Vor vielen Jahren arbeitete ich für jemanden, der ein Meister im Schmeicheln war. Zunächst fühlte es sich gut an, sein Lob zu hören, aber bald merkte ich dass die Dinge, die er in der Öffentlichkeit äußerte ganz anders waren als seine privaten Worte. Nach kurzer Zeit merkte ich, dass ich an allem zweifelte, was er sagte.

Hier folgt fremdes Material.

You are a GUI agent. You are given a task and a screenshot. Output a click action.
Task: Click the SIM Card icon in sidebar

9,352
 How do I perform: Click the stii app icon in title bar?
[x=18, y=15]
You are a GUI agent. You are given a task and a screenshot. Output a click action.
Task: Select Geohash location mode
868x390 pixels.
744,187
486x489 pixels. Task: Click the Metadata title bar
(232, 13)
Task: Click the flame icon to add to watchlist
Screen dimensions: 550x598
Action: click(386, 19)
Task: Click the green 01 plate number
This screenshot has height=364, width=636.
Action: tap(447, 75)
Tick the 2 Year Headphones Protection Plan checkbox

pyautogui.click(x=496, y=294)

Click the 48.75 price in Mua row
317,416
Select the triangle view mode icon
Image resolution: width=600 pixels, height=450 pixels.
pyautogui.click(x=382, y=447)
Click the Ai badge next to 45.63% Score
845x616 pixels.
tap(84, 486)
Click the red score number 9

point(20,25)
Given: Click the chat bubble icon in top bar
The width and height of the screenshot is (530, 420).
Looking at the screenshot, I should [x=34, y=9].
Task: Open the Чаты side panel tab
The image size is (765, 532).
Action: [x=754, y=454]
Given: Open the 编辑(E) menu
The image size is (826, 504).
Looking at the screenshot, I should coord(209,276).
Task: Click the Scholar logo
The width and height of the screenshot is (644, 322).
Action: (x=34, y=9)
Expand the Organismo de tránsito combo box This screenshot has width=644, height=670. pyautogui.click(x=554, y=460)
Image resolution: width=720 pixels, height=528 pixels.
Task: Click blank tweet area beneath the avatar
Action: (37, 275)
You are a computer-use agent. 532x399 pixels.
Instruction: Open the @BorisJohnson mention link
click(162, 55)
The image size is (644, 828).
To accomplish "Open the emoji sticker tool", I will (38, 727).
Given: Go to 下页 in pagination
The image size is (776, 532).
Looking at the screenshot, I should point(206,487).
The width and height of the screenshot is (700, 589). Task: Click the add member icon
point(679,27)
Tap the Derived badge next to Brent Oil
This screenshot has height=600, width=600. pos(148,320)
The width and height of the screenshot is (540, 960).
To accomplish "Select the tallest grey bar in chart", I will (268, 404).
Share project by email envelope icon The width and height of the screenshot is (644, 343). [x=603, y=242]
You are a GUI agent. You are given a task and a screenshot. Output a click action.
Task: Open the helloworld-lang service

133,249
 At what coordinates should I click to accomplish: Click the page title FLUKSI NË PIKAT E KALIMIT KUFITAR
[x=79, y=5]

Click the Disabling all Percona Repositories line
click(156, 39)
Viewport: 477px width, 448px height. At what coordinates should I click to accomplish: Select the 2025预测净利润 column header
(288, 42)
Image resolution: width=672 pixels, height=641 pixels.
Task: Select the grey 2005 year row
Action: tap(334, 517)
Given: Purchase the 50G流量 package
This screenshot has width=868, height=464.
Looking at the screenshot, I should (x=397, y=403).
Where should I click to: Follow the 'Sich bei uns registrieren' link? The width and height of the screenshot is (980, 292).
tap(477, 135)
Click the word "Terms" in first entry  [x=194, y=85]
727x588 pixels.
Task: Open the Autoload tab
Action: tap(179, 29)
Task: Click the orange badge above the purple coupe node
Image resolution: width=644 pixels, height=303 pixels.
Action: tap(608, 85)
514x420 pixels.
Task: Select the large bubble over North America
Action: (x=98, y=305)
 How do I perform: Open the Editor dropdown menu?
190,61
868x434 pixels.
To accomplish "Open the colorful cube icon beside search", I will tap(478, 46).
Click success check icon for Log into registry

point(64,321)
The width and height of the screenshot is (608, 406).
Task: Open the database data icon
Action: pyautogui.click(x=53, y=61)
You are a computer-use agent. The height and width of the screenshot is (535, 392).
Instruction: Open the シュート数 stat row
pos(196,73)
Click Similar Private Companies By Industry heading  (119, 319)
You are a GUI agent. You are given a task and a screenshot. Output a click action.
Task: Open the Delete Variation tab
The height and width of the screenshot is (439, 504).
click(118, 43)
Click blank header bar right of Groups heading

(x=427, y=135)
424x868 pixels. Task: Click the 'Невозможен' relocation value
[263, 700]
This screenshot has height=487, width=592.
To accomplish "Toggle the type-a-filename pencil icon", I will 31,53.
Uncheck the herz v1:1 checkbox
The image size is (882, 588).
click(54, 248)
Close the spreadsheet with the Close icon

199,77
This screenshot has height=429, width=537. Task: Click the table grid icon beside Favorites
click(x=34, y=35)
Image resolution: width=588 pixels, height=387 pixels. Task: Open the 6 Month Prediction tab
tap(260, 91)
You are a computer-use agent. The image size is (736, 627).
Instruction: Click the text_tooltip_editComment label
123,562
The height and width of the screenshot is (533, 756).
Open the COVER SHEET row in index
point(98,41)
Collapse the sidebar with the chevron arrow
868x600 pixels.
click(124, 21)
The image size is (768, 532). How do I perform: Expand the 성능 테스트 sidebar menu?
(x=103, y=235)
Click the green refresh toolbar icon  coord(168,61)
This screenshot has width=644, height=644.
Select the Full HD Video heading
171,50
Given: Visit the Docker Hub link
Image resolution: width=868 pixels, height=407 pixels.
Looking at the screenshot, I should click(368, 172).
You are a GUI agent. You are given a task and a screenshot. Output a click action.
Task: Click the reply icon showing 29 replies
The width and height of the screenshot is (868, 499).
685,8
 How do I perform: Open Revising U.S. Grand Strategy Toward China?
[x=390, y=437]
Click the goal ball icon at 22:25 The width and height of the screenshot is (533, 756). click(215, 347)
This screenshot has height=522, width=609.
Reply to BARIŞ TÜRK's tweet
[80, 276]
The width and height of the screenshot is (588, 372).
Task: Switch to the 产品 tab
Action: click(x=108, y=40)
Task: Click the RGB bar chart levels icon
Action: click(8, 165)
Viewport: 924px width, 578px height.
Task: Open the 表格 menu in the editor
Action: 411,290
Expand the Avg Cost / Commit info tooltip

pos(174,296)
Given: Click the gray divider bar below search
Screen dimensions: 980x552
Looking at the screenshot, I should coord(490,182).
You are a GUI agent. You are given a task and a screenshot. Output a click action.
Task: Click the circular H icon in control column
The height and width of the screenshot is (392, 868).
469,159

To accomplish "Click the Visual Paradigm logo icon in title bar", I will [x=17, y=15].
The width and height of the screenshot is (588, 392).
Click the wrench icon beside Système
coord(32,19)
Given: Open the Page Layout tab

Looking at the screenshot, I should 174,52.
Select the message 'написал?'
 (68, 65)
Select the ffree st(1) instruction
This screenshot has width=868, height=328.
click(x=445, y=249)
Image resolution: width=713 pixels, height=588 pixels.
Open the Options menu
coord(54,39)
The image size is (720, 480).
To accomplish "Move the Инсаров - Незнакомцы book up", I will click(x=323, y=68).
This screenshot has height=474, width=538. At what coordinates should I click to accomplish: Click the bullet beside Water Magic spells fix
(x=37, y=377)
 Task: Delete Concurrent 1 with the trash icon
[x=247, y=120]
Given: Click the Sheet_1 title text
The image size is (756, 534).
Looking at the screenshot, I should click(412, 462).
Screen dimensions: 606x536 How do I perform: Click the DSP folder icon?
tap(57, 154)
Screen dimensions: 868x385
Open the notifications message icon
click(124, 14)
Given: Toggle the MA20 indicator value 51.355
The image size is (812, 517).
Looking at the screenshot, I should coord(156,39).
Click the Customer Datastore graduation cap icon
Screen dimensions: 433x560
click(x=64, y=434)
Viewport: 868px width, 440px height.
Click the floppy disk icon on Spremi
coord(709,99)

In unserer Zeit wird Selbstwertgefühl als eines der höchsten Güter angesehen, und dabei wird Schmeicheln oft mit echter Ermutigung verwechselt. Das Wörterbuch Amercian Heritage Dictionary definiert Schmeicheln als “unehrliches Lob”. Angemessene Anerkennung ermutigt und erhebt, falsches Lob täuscht die Menschen.
Im Alten Testament der Bibel steht in Sprüche 26, 28: “Eine Lügenzunge haßt die von ihr Zermalmten, und ein glatter Mund richtet Verderben an.” (Schlachter 2000). Ermutigende Worte produzieren Anführer und inspirieren Nachfolger, Schmeichelei untergräbt Selbstsicherheit und entwürdigt den Empfänger. Sie schadet auch dem Schmeichler, da seine Glaubwürdigkeit und Integrität fragwürdig werden.
Die Forschung hat ergeben, dass die Mehrheit der Menschen Anerkennung und Ermutigung brauchen – auch wenn ihr Verhalten ganz anders wirkt. Aber es gibt einen Unterschied, ob man dieses Bedürfnis kennt und ihm mit Ehrlichkeit begegnet, oder ob man es durch irreführende Aussagen für eigene Zwecke missbraucht. Schmeichelhafte Bemerkungen mögen zunächst gut klingen, aber im Laufe der Zeit werden die Menschen ihren wahren Wert erkennen und ablehnen.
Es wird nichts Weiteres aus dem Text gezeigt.